### MATERIAL SUPPLIED
===

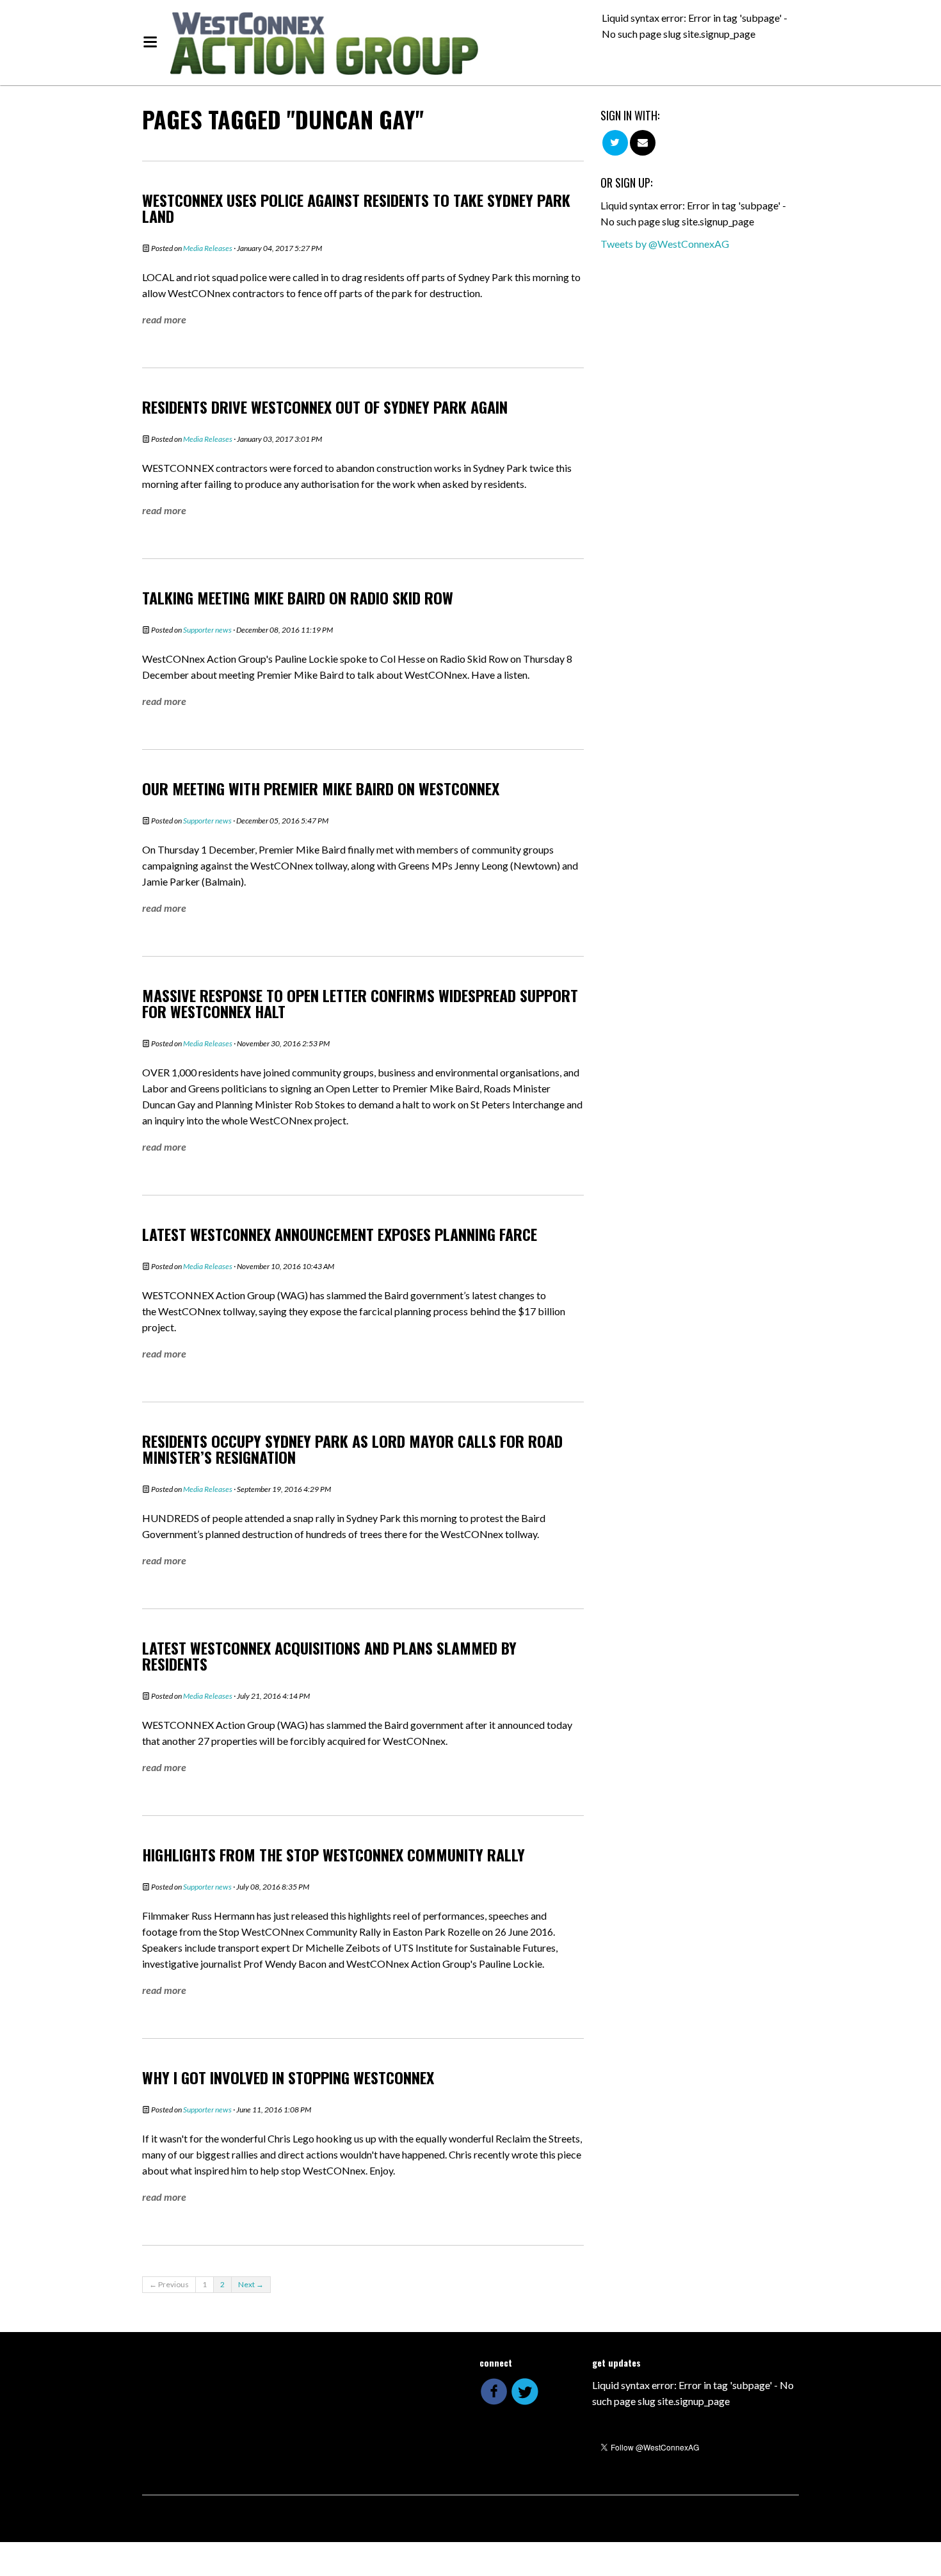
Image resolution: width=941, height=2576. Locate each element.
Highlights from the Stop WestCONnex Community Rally (333, 1854)
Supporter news (207, 630)
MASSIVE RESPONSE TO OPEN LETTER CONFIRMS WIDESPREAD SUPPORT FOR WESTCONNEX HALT (360, 1003)
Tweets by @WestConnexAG (664, 244)
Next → (251, 2284)
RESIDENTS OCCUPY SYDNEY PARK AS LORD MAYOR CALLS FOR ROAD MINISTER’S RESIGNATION (352, 1448)
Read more (164, 319)
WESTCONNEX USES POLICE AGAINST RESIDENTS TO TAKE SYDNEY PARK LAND (356, 207)
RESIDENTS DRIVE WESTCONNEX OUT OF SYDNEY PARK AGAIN (325, 406)
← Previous (169, 2284)
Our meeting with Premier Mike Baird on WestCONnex (320, 788)
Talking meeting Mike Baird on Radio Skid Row (297, 597)
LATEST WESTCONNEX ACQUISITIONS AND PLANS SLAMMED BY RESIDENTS (329, 1655)
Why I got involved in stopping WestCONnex (288, 2077)
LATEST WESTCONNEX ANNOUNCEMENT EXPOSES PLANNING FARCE (339, 1233)
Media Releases (207, 248)
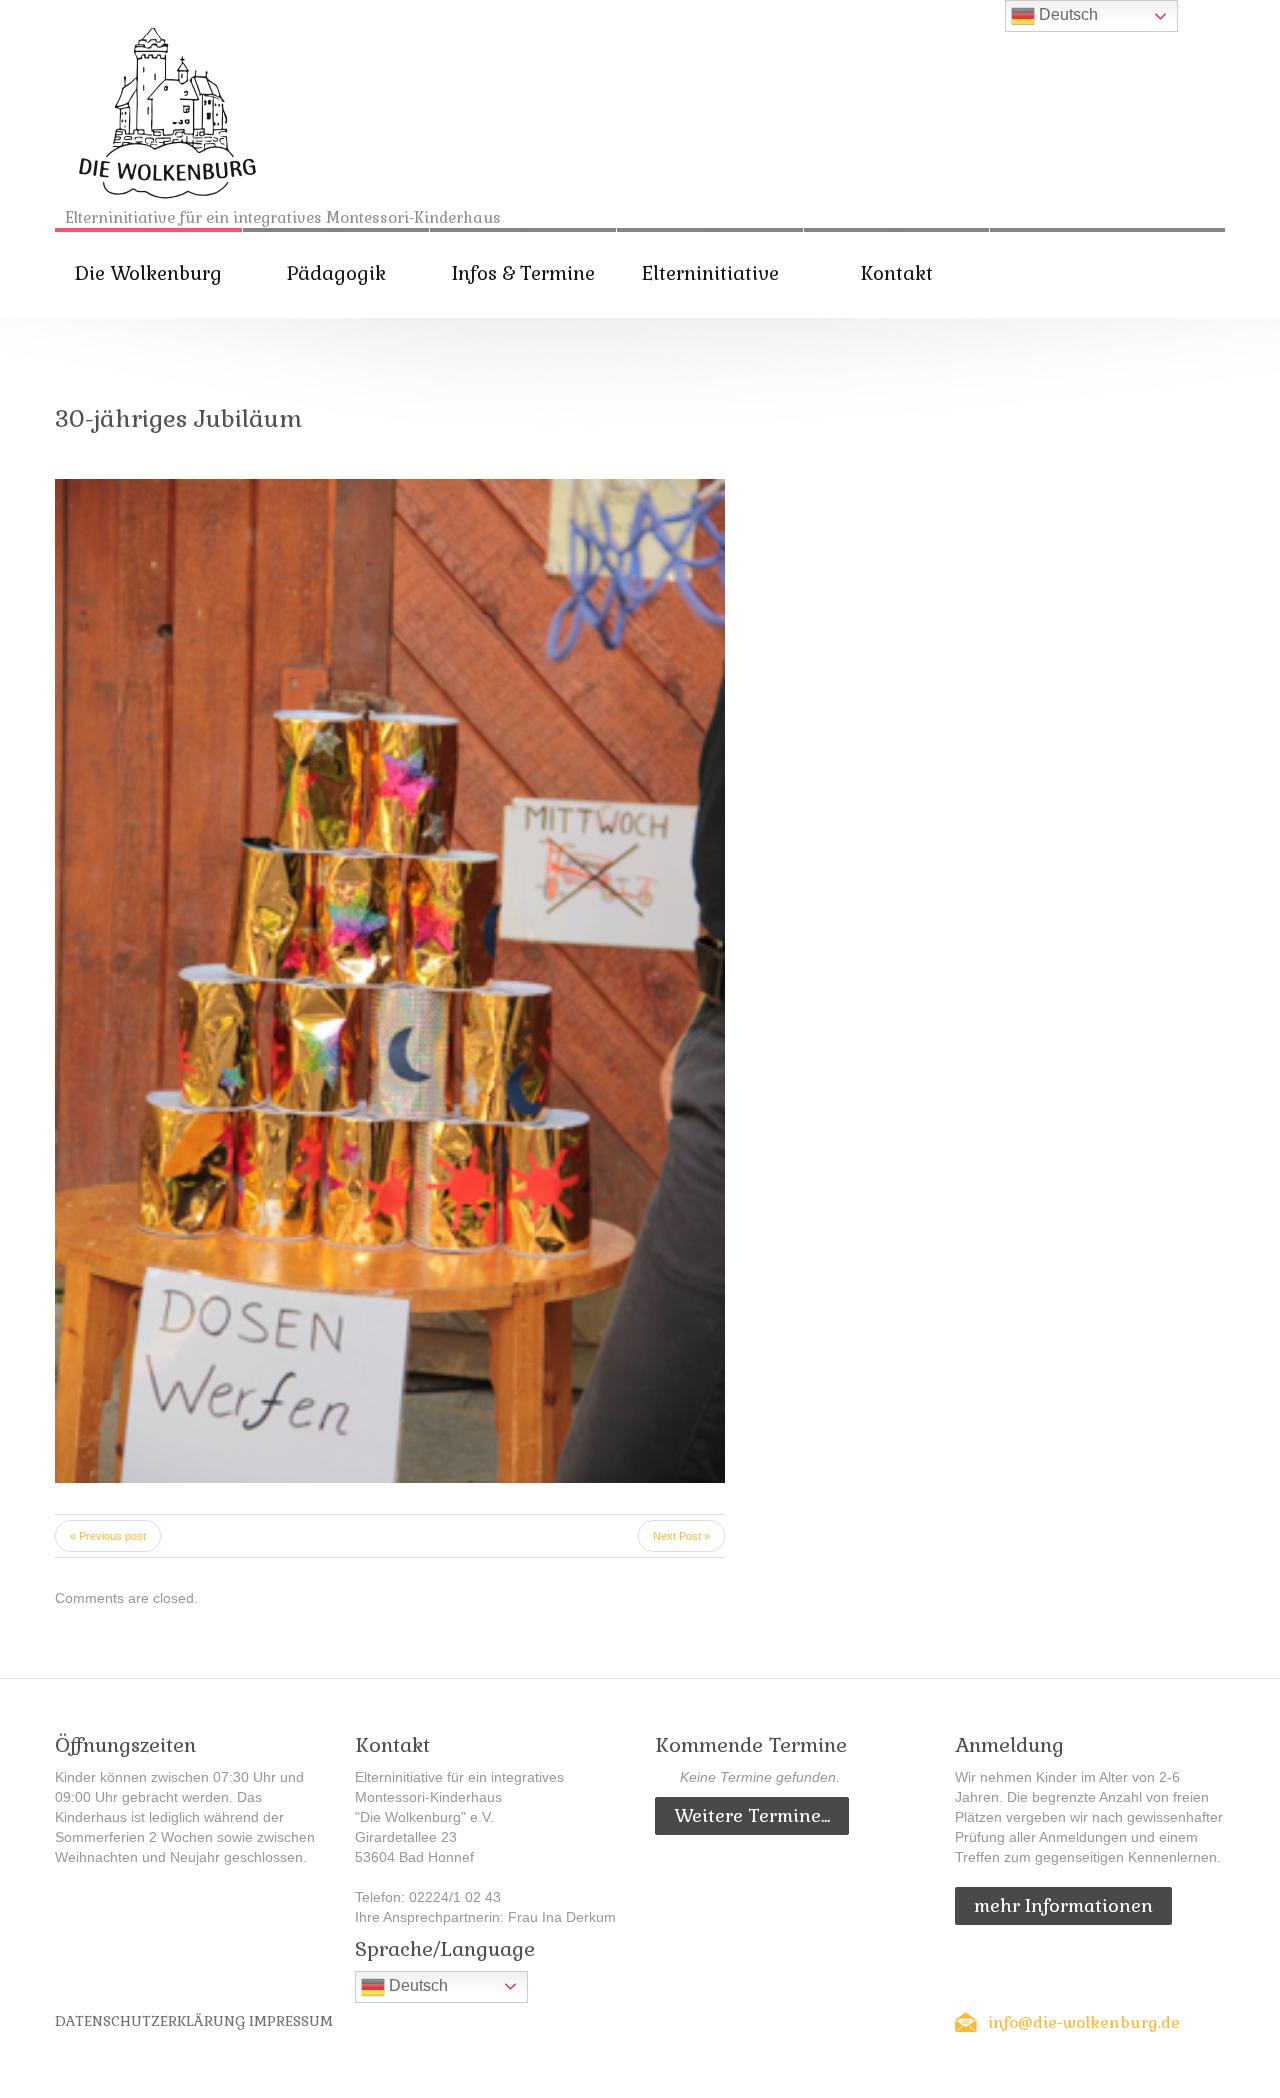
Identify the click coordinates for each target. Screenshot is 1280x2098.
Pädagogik (336, 273)
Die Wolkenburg (148, 273)
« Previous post (108, 1536)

===

### WHAT THIS TASK INVOLVES
Give the number of lines in the listing above that contain "meeting", and nothing else.

### ANSWER BELOW
2